Samstag, 13. April 2013

Direkt gegenüber der Strassenseite des Unfall-Wäldchens ein richtiger Wald mit einem Bereich, an dem sich zwei Wasserunterströmungen kreuzen und zwar annähernd von Osten nach Westen und von Süden nach Norden, letztere ist breit und gewaltig. Hochdrängendes Wasser kommt dazu.

Blick nach Osten
Buchen mögen keine Wasseradern
Beim Nachgehen der schwächeren Strömung nach Osten, Richtung Bahngleis, kommt eine Verwerfung dazu und dann offenbart sich folgendes Bild:


Eine Schneise, auf der kaum etwas wächst, fast alle Bäume zwieseln, abgestorben sind oder vom Käfer befallen. Links davon ist am Ostermontag ein Auto in Mannshöhe gegen einen Baum geflogen, aus Warngau kommend, vom Zug erfasst 30 Meter durch die Luft geschleudert.

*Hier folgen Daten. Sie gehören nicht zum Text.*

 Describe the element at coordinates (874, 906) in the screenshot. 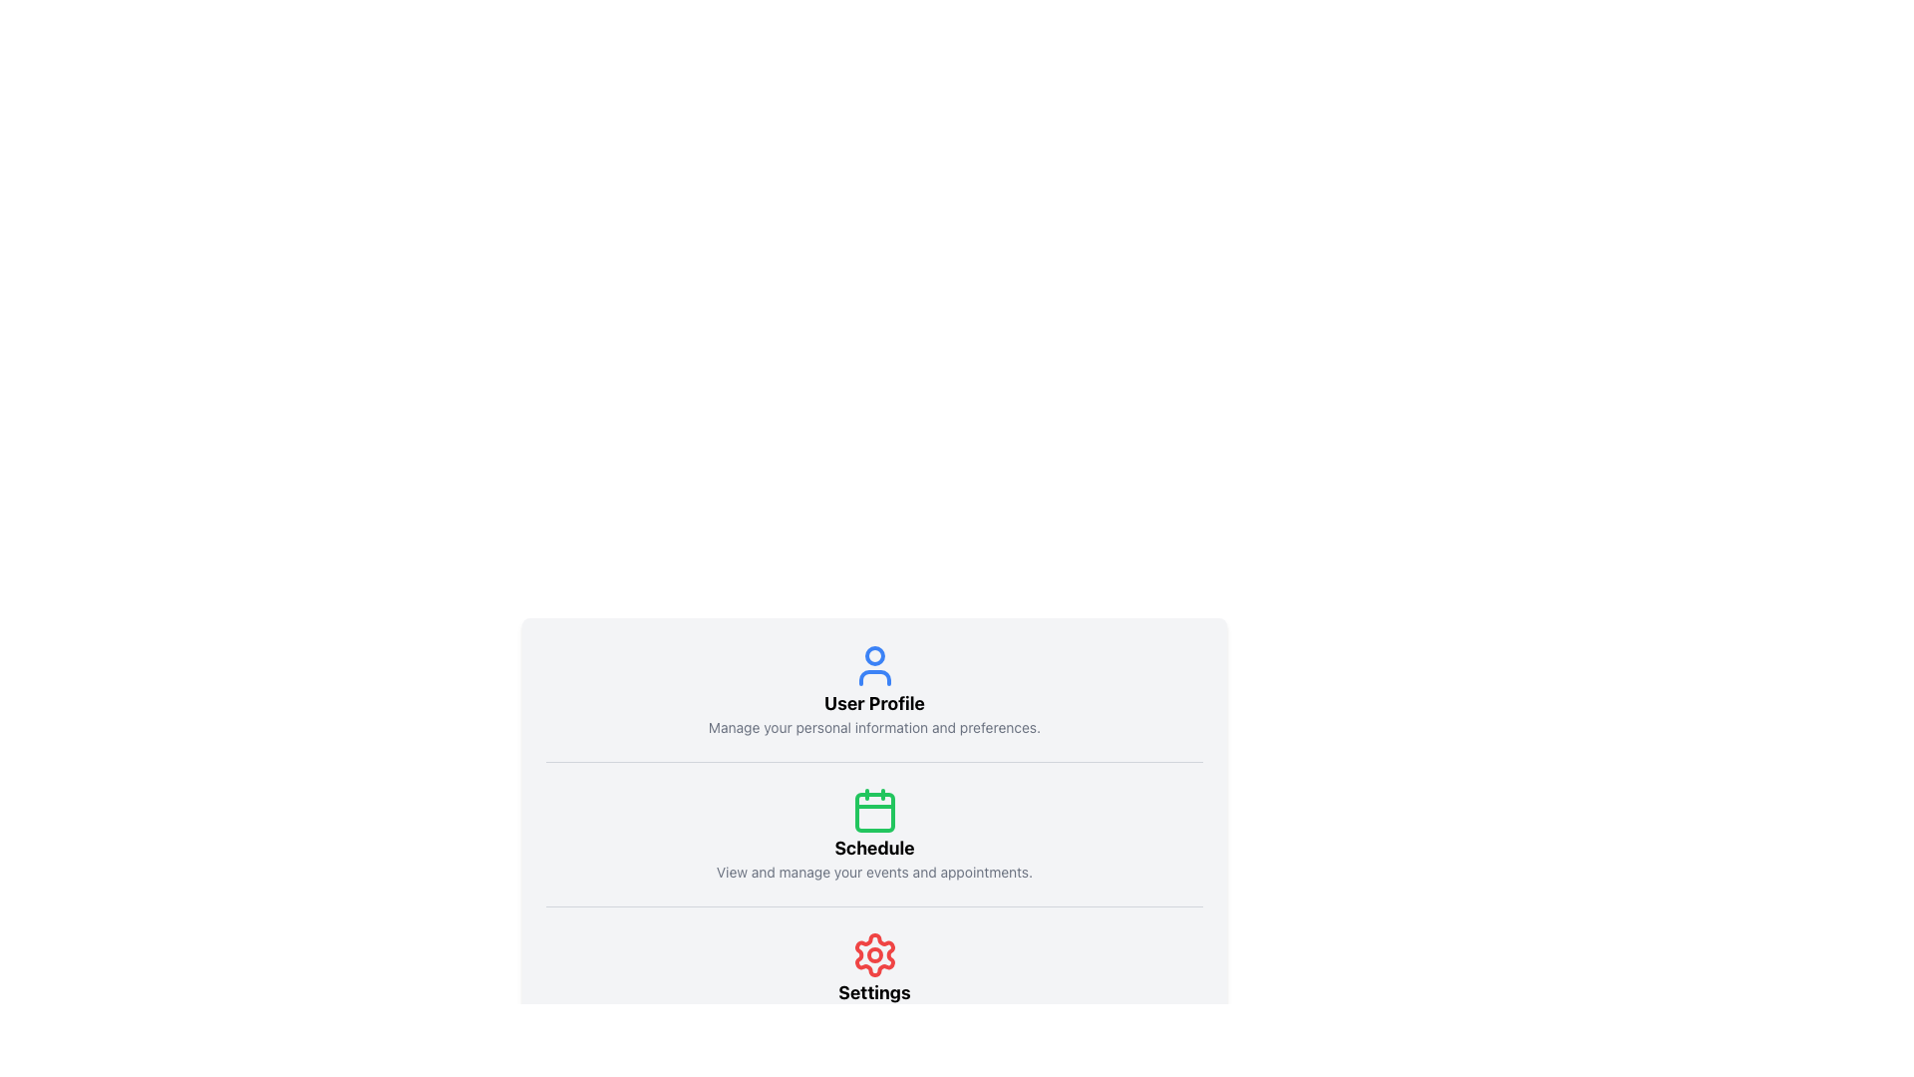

Die Schneise führt über zwei Stufen einen Hang hinauf zu dem Plateau, das in der Karte als Viereckstruktur erkennbar ist. Auch dort ist es kahl, kein Baum der nicht von Schädlingen schon halb erledigt wäre oder absonderliche Wuchsformen zeigte.

Buchen!


(Die miese Bildqualität bitte ich zu entschuldigen. Die meisten Fotos sind gar nichts geworden, es war windig und bald stark bewölkt mit Regen)

Das Plateau ist ein komplett verrückter Platz, an dem mir die Holzarbeiter leid tun, die da arbeiten mussten. Es gibt so eine Art stehende Energie-Eier (der Form nach) und punktuell hochsteigendes Wasser an zwei Stellen, eine davon am nordwestlichen Eck. 

Unterhalb läuft die Strasse vorbei, geschätzte 80m östlich des Bahnübergangs zieht eine scharfe Verwerfung (? unsicher, es ist wie eine unterirdische Stromleitung), linear hinüber bis in das nächste Waldstück.

Die Stelle könnte zuständig sein für das immer wieder beobachtete "Übersehen" des Blinklichts am Bahnübergang (das auch für den letzten Unfall verantwortlich war), das Nicht-Wahrnehmen des herannahenden Zuges von Norden oder die kurze Trance, die zu den Fahrfehlern führt, die die Fahrzeuge nach dem Bahnübergang von der Strasse abkommen lässt.


Westlich des Bahnübergangs, unterhalb des Nordwestecks des Vierecks, wurde neuerdings als Krönung neben die Bahnlichtanlage ein Händimast aus Beton in die Erde gepflanzt und zwar in den Bereich der starken Wasserkreuzung Urstromtal/ Hangdruck. 

Das ist wie eine stimulierende Akupunkturnadel an der Stelle und dieser Himmelfahrtsort braucht sicherlich nichts weniger als das.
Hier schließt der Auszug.